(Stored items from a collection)
+++

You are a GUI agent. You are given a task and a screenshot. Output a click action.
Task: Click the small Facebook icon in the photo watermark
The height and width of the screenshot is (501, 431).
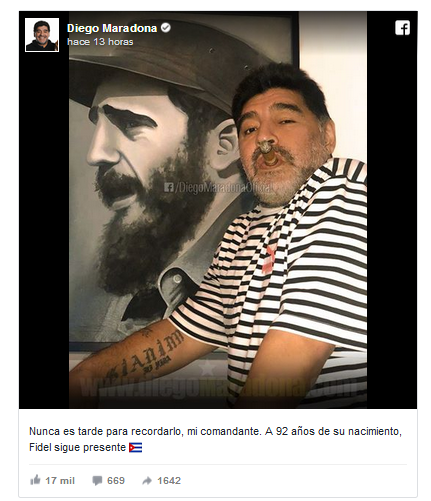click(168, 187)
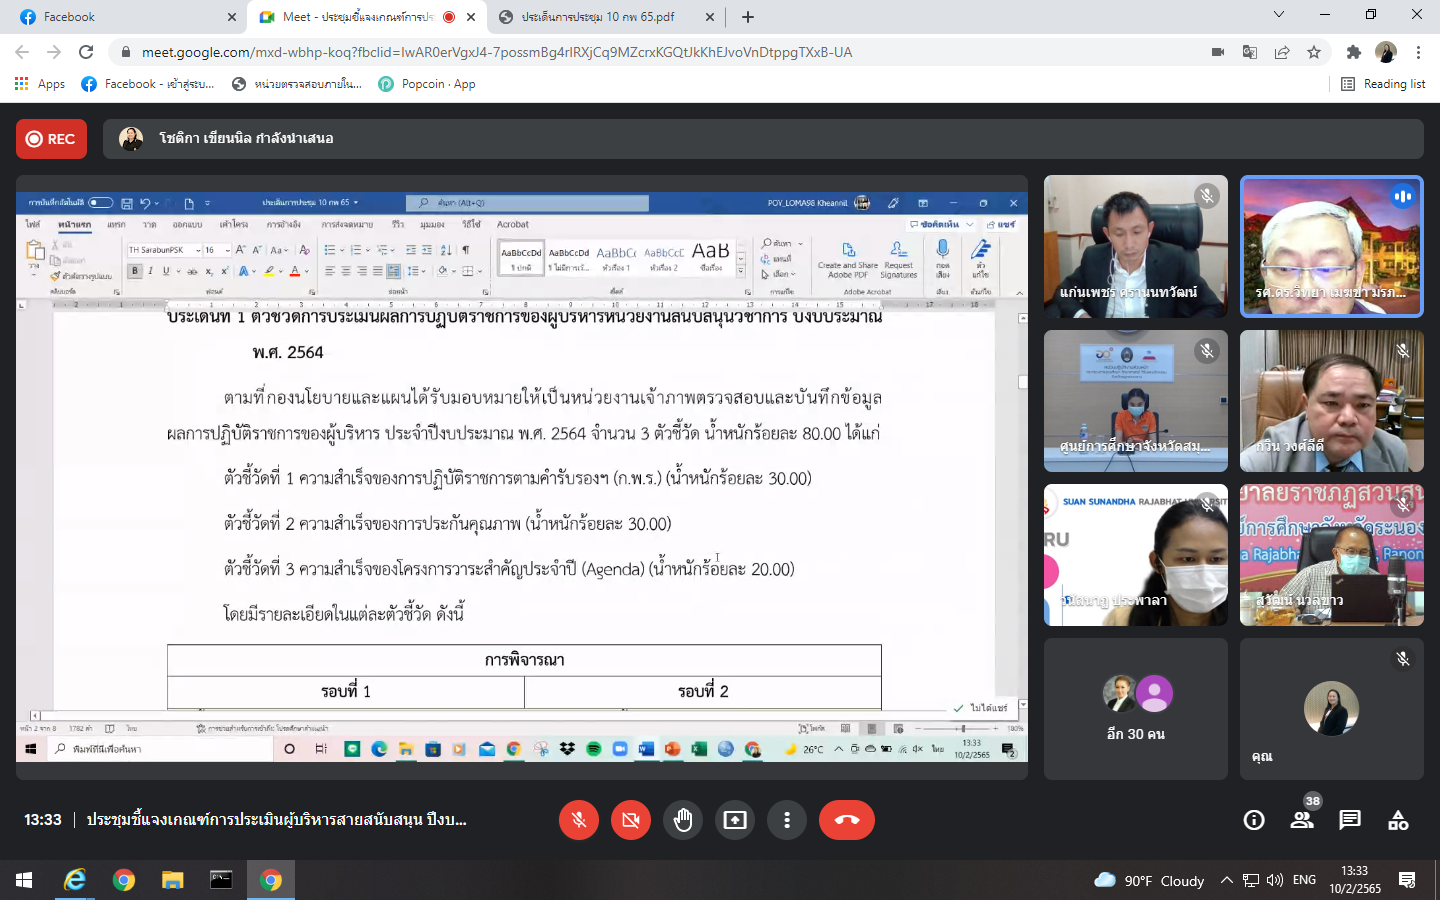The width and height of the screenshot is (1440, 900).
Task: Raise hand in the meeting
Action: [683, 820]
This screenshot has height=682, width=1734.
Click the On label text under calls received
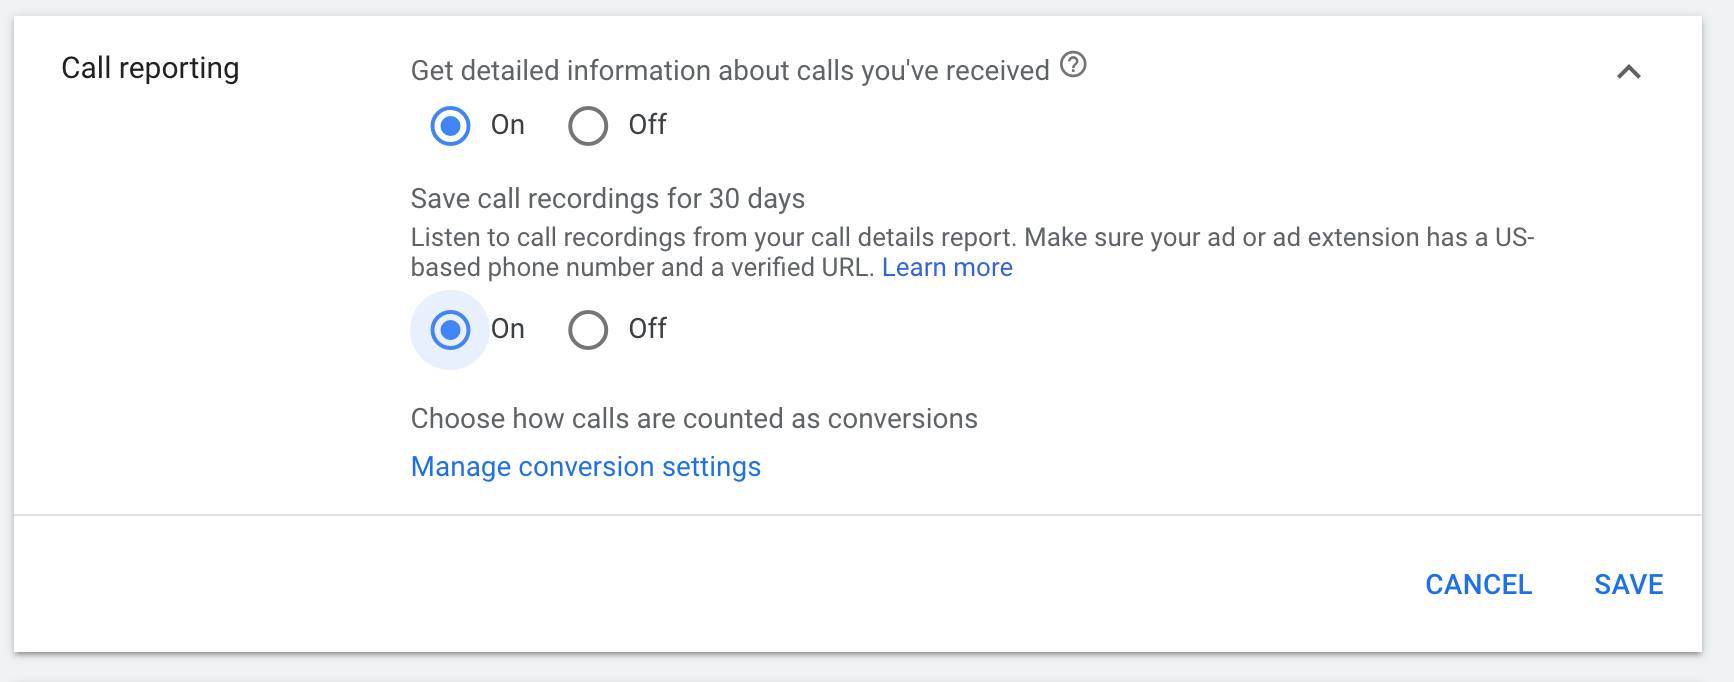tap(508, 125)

+++

EXERCISE INSTRUCTIONS:
Copy the entries precisely, images excluded.

ANSWER:
You are a GUI agent. You are given a task and a screenshot. Output a click action.
Task: Click the small Facebook icon in the photo watermark
The height and width of the screenshot is (501, 431).
click(168, 187)
The width and height of the screenshot is (1440, 900).
Task: Raise hand in the meeting
Action: [683, 820]
This screenshot has height=682, width=1734.
Click the On label text under calls received
tap(508, 125)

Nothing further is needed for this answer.